Both the experiences of the GLC in the early 1980s and the PT in municipal government in the 1990s were attempts to change the state from being a means of domination and exclusion to becoming a resource for transformation by campaigning for electoral office in order then to decentralise and redistribute power. I would argue that in practice Syriza is attempting the same project at a national level.

Syriza and the dynamics of social change

The most distinctive feature of Syriza, in contrast with traditional parties of the left, is that it sees itself as more than simply a means of political representation for movements, but as being involved practically in building the movements. Its political instincts make responsibility for contributing to the spread and strengthening of movements for social justice a high priority.

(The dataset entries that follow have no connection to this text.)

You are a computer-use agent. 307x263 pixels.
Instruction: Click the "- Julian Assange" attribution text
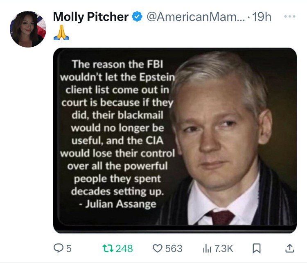[x=117, y=204]
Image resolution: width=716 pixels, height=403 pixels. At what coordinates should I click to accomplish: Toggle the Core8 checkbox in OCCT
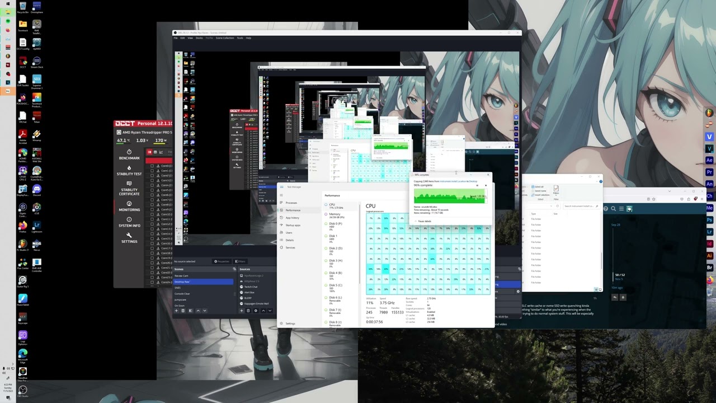point(152,205)
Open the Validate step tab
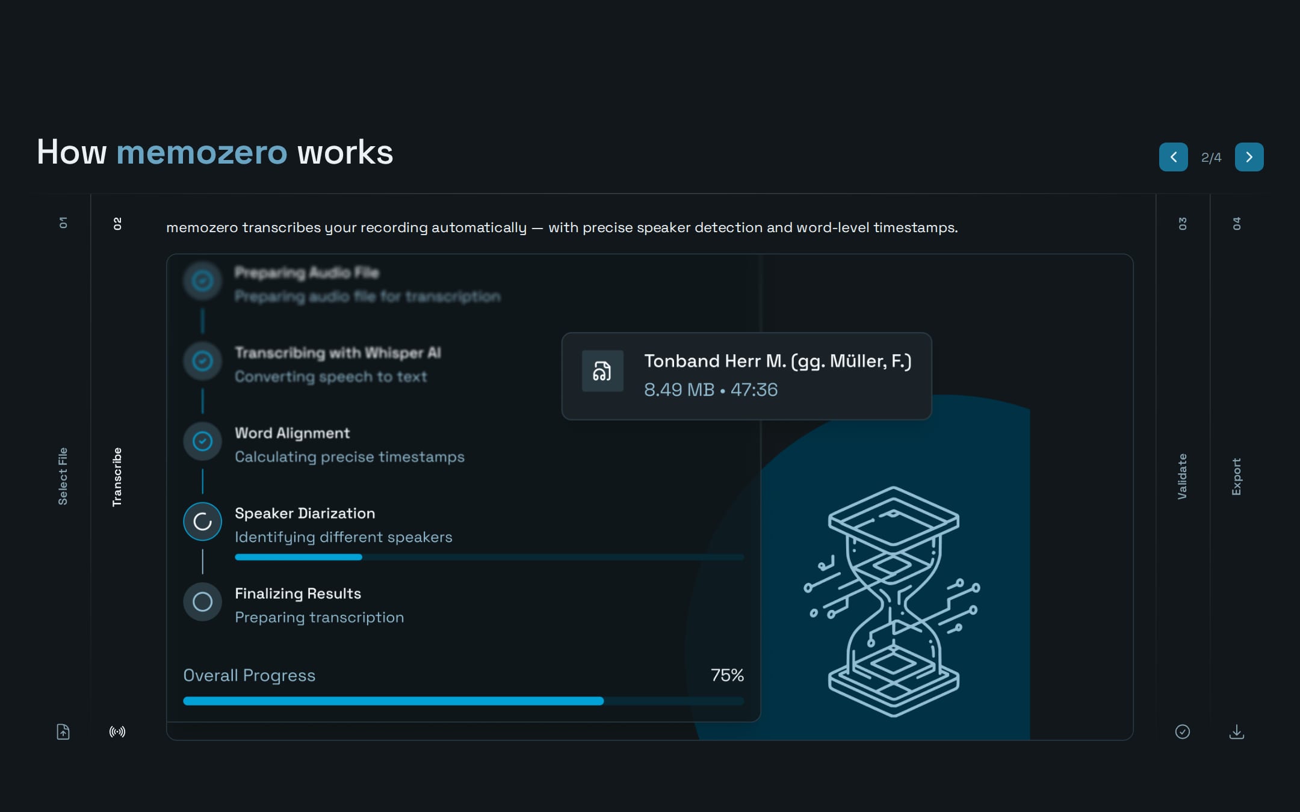Image resolution: width=1300 pixels, height=812 pixels. (1182, 475)
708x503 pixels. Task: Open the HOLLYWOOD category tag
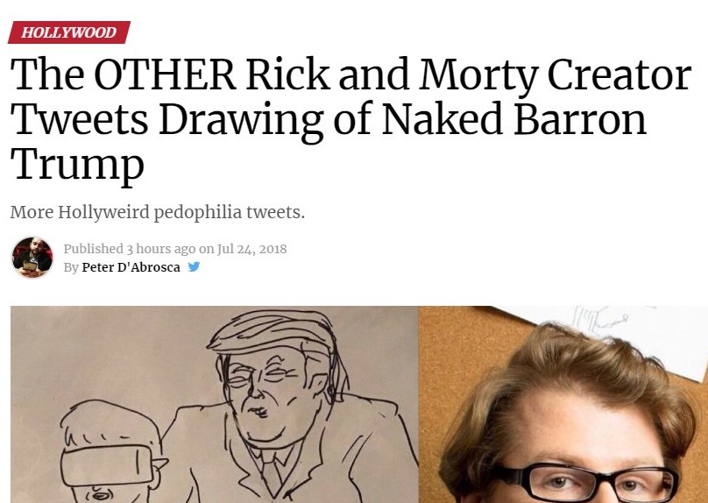point(68,32)
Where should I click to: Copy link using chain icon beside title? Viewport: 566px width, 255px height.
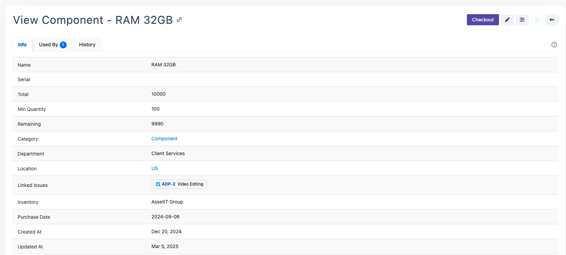click(179, 20)
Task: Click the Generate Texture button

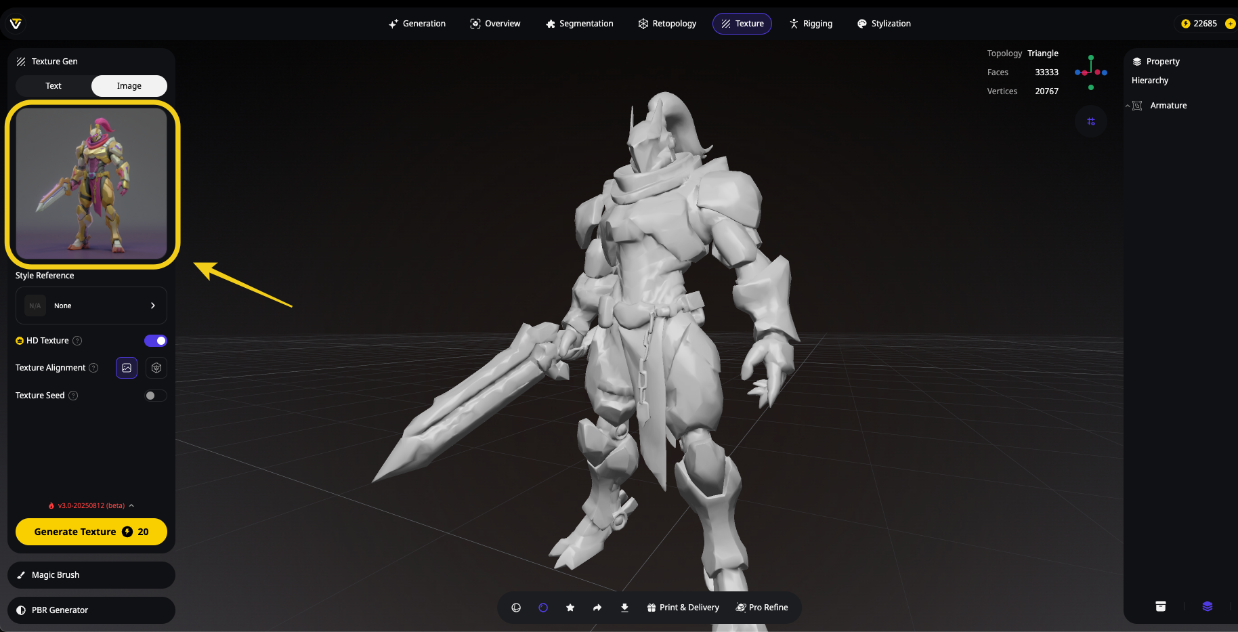Action: pos(91,532)
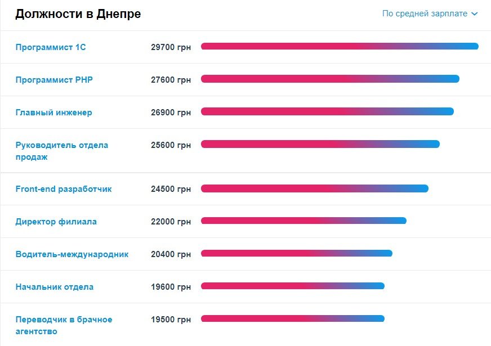The height and width of the screenshot is (346, 491).
Task: Open Руководитель отдела продаж position
Action: click(x=61, y=151)
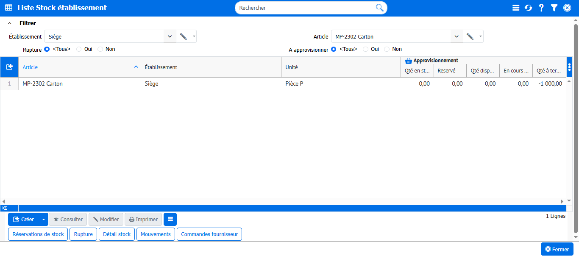
Task: Open help with question mark icon
Action: click(x=541, y=8)
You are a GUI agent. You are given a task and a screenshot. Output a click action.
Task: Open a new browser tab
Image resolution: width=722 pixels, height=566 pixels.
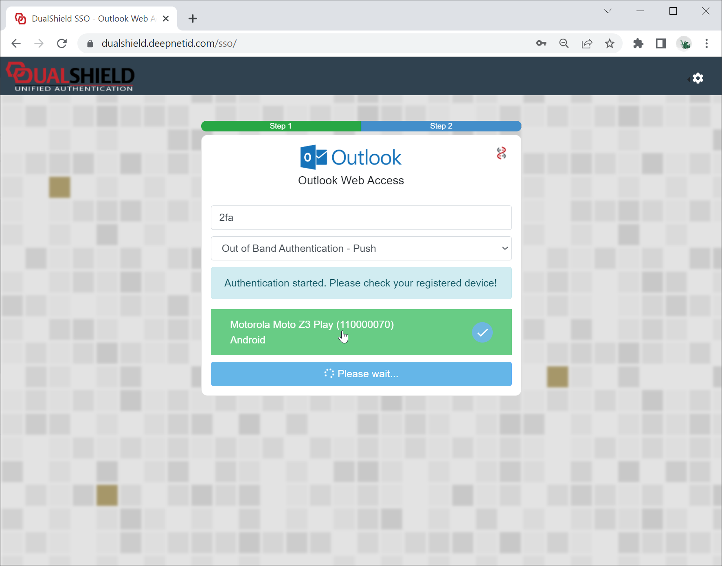[x=193, y=19]
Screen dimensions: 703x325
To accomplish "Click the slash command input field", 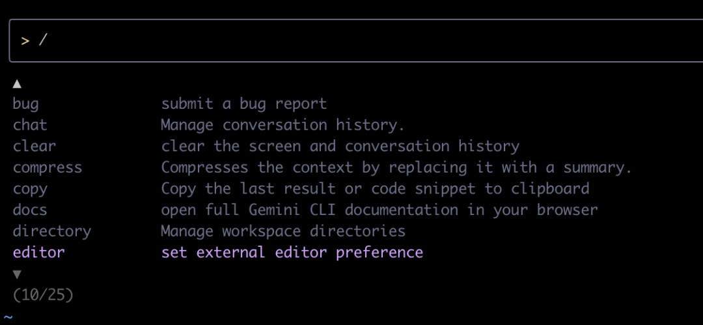I will click(x=352, y=40).
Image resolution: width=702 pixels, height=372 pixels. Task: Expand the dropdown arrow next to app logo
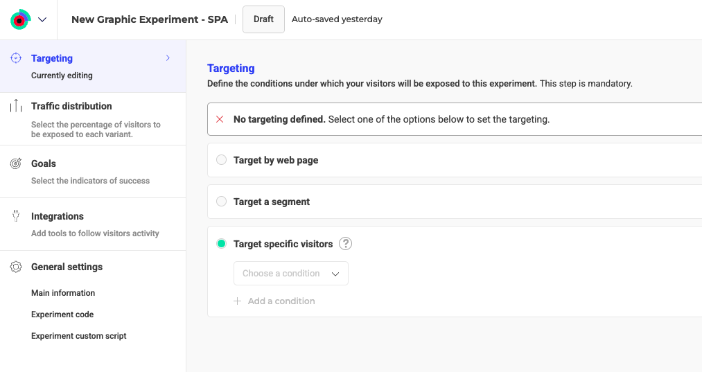tap(42, 19)
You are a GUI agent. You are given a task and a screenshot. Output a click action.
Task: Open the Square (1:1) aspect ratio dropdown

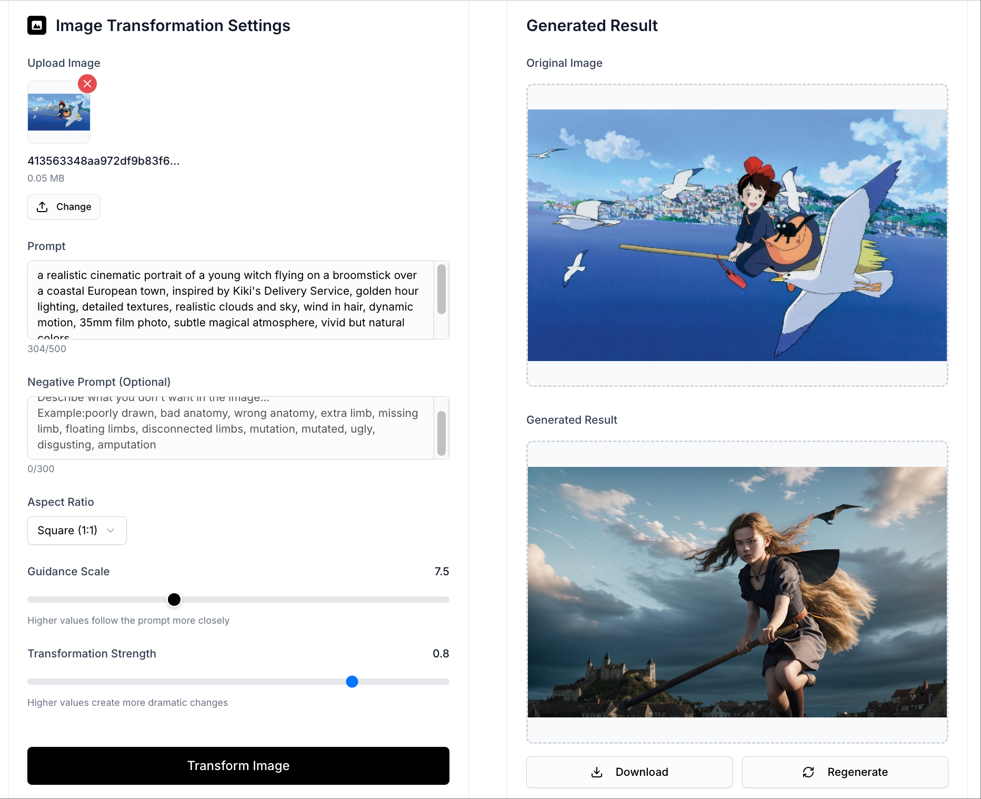point(77,531)
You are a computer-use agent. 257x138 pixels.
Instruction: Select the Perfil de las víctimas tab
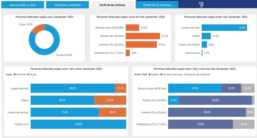coord(112,5)
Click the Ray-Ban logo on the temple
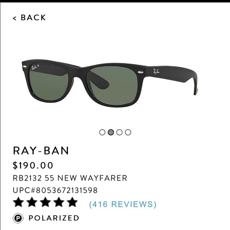230x230 pixels. (156, 71)
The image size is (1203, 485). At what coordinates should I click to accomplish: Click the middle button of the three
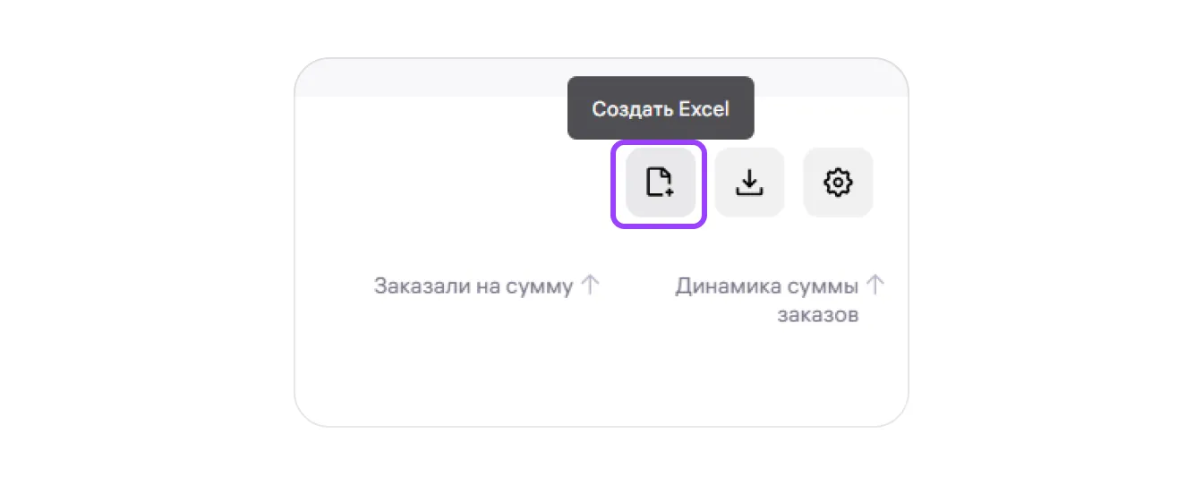click(749, 183)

In the weeks following the election of 71 Syriza MPs in June 2012, its leaders stressed the importance of this as central to ‘changing people’s idea of what they can do, developing with them a sense of their capacity for power’, as Andreas Karitzis, one of its key political coordinators, put it. While the party believes state power is necessary, it is clear that, in Karitzis’s terms, ‘what is also decisive is what you are doing in movements and society before seizing power. Eighty per cent of social change cannot come through government.’ This is not just talk.

This view of strategies for social change influences how Syriza is allocating the considerable state resources it is receiving as a result of its high level of parliamentary representation. The party will get €8 million (almost triple its present budget) and each MP is allocated by the parliament five members of staff.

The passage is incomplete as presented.